In both flavors of JavaScript, the traditional way to write an asynchronous event handler is with an anonymous function. We start out by writing benign code like these snippets:
// Browser
$('.day').click(function() {
window.location = "com_day_graph";
});
// Node.js
const fs = require('fs');
...
fs.readFile('example.txt', 'utf8', function(err, txt) {
if (err) report the error;
else {
do something with the text
}
});
Each of those are pretty simple, and the idea is straight-forward. You pass an anonymous function to another function, so that function can call back to your code, hence the name "callback function".
As your your programming confidence grows you do more and more with callbacks. You might need to tack a new bit of functionality at the end of an existing event handler, requiring a new callback function. Or processing a certain task may require several steps, all of which are asynchronous.

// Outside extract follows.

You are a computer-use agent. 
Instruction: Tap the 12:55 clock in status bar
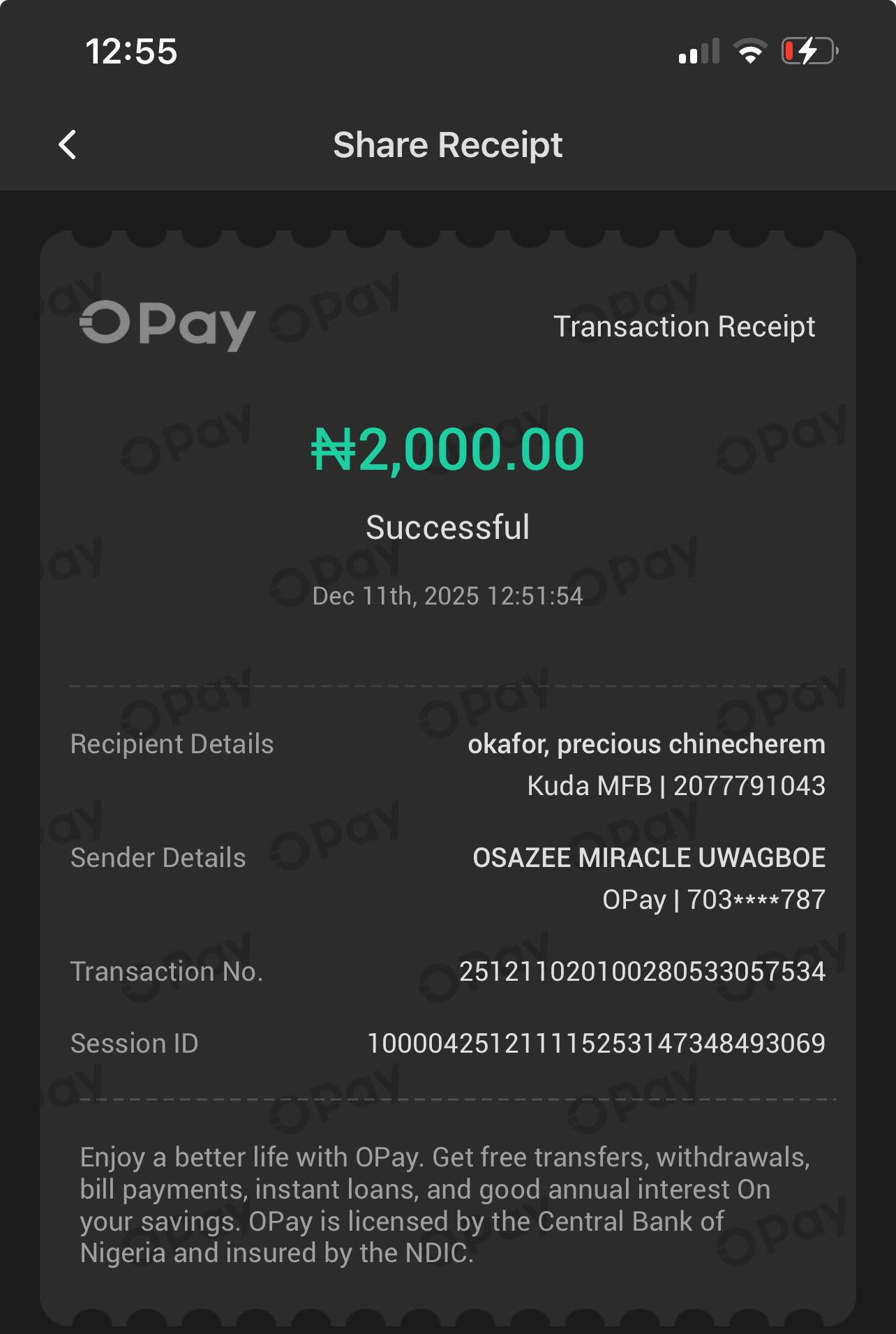pyautogui.click(x=131, y=52)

Sooner-or-later you end up with Callback Hell or what some call the Pyramid of Doom.
The first circle of Callback Hell is entered when your callback function needs to invoke another callback function, and you think it's easier to implement the second callback function right there, nested inside the first. JavaScript is perfectly fine with nesting functions inside other functions. We do it all the time.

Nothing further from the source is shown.